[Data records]

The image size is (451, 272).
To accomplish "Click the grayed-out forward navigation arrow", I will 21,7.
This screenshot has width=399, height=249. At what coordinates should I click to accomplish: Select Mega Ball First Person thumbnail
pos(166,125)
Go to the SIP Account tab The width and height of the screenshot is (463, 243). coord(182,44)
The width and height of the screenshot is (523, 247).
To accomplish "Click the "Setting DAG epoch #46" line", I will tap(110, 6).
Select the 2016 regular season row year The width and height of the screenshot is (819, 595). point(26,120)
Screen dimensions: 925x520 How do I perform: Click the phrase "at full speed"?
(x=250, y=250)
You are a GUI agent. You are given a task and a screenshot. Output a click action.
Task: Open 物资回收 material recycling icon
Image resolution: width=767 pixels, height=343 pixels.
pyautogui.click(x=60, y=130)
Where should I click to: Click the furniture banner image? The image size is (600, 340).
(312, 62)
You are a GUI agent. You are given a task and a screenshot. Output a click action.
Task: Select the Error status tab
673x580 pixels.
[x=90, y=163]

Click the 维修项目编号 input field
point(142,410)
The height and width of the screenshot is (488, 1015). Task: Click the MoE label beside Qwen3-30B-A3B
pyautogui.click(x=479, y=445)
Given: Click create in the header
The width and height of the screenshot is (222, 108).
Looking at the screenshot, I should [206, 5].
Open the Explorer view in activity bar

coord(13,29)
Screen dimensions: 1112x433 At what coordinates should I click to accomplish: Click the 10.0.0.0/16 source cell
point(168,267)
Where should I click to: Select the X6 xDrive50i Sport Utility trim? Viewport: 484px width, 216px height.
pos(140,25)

...

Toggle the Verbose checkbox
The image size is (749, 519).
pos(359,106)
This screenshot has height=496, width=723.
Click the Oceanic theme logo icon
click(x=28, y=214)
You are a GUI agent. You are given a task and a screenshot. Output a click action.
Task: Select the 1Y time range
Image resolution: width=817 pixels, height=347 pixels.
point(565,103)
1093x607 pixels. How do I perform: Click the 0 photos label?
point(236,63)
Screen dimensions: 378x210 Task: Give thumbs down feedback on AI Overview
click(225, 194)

EXERCISE OBJECTIVE :: Across the data, pull every line containing the string "will".

SOLUTION FOR THIS TASK ::
To accomplish "Click the grayed-out forward navigation arrow", I will 21,7.
To accomplish "Click the "Setting DAG epoch #46" line", I will tap(110, 6).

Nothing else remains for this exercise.